The U.S. national unemployment rate ended 2018 at 3.9 percent, representing a slight increase from the previous month's 49-year low of 3.7 percent. Although Americans are currently enjoying some of the best employment figures in half a century, the outlook for the next fifty years is a bit more complicated.
The rise of artificial intelligence represents a threat to the continued relevance of human workers, and in turn, the Human Resources professionals who serve them. Here, we will explore what experts predict will happen to the workforce in the age of AI, and how HR can remain vital during a period of profound technological and economical change.
The future of work
In 2013, the New York Federal Reserve published a report on job polarization's impact on the labor market, which distinguished between "routine jobs," defined as occupations that involve following explicit instructions and obeying well-defined rules, and "non-routine jobs," which require more flexibility and creativity. The study found that the amount of routine jobs had been decreasing while the number of non-routine jobs were increasing, a trend that aligned with the rise of automation.

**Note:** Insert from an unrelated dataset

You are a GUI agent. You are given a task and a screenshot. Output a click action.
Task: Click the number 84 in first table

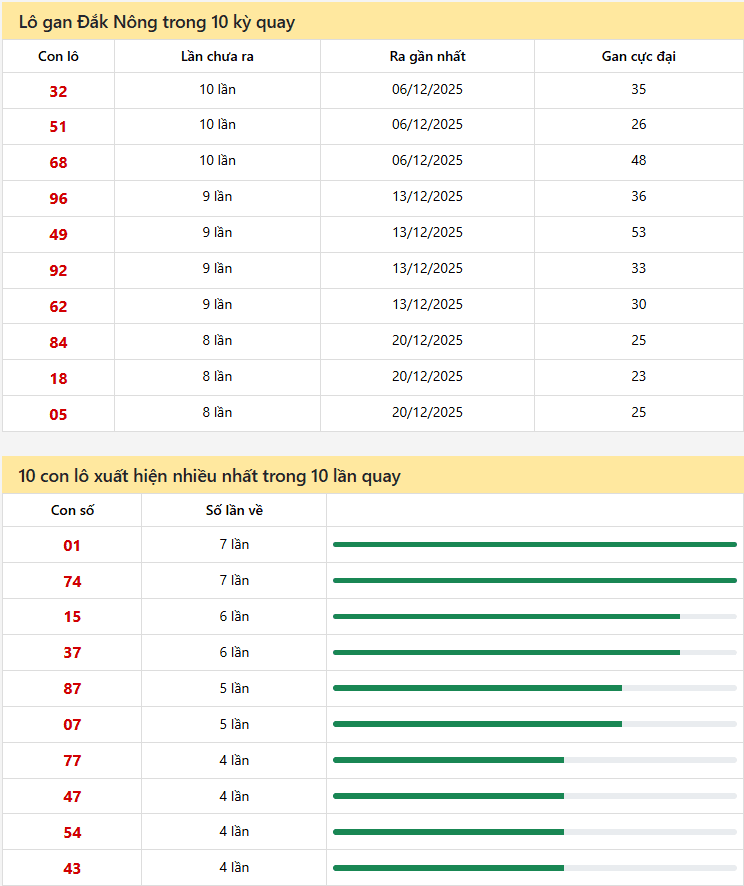tap(58, 343)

The inverse relationship between these two types of employment suggested that eventually, all routine jobs would be made obsolete by AI, leaving only creative, non-routine work for humans to perform. This led researchers at Oxford to examine 702 current occupations and conclude that 47 percent were at risk of being replaced by machines within the next one to two decades.
In the six years since the publication of that dire "Future of Employment" study, the workforce has yet to experience such a robotic revolution. However, some similarly dramatic forecasts have appeared in recent years, painting a picture of a gradual increase in automation that begins in labor and then expands to other types of industries.
While the first casualties of the AI revolution are likely to be blue collar employees, such as assembly line workers and taxi cab drivers, robots could eventually develop the sophistication required to perform advanced medical surgery or practice law, for example.
The changes could also happen more quickly then you might realize. In 2015, the Boston Consulting Group predicted that 25 percent of all industrial tasks will be performed by robots by 2025. In a 2017 study, consulting group PwC forecast that the rest of the U.S. economy would follow suit within the next five years, with four of every 10 jobs being lost to robotics by the year 2030.
The PwC study also concluded that the impact would be felt more acutely in America than in any other country of the world, due to a higher proliferation of routine jobs in this country, according to Fortune. The projection of robots taking over 38 percent of jobs in the U.S. by 2030 compares to 30 percent of jobs in the United Kingdom, 35 percent in Germany and 21 percent in Japan.
It should be noted that the more short-term predictions about the effects of AI tend to be far more optimistic.
Gartner actually predicts that by the end of 2019, AI will have created more jobs than it has eliminated. According to Forbes, the research firm believes that 1.8 million jobs will be lost to automation, while 2.3 million jobs will be created by AI innovations, as there will be a need for technical workers able to deploy the technology and train others how to use it. This prediction relies on AI being used to create "augmenting" tools that make work easier for skilled professionals in areas like healthcare and education, but do not make their roles redundant.
What is more difficult to predict, and more sobering to consider, is when such tools will evolve from "augmenting" to "replacing," and how HR professionals will have to adjust to that shifting landscape.

The role of HR
Over the next two decades, it's likely that HR departments will contract along with the dwindling human workforce. Alternately, though, HR professionals could find themselves becoming even more busy, as they are charged with managing the widespread downsizing that will occur during this time of upheaval in the workforce.
A more dire situation, yet one that presents a potential opportunity for HR professionals, is the gradual elimination of almost all human workers over the course of the next 100 years.
The Society for Human Resource Management paints a picture of near universal unemployment by the year 2119, which it views as both a major crisis and a chance for HR professionals to take a leadership role in navigating the brave new world of AI and automation.
SHRM believes that over the next century, HR professionals will use their unique skills and qualifications to transition from performing downsizing to "finalsizing," a new term for the complete elimination of jobs altogether. Though the new role will rely on many traditional characteristics of HR, such as the compassionate and sensitive handling of difficult realities for workers, it will also require the adoption of several different priorities and tasks.
For starters, HR professionals will be charged with helping all levels of management better understand and adjust to the human impact of continued automation, and with establishing programs that will train human employees to work in tandem with the advanced machinery. They will also be required to create, budget for and implement plans to help employees adjust to the new reality of a diminished human workplace.
To be effective in this future role, HR professionals will need to do more research and analysis on the present and future effects that AI is having or likely to have on the world, and on their industry in particular. HR professionals will need to be proactive and intellectually curious in order to learn about these impacts and be prepared with plans for both near and more distant future scenarios.
While this may require a level of advanced study and technical specificity that many HR professionals are not used to, it may prove to be a necessary evolutionary tactic in what is shaping up to be a rather merciless technological revolution. Developing strong situational awareness in these matters can help HR professionals to protect their own careers, as well as some of their human employees, from the increase in automation.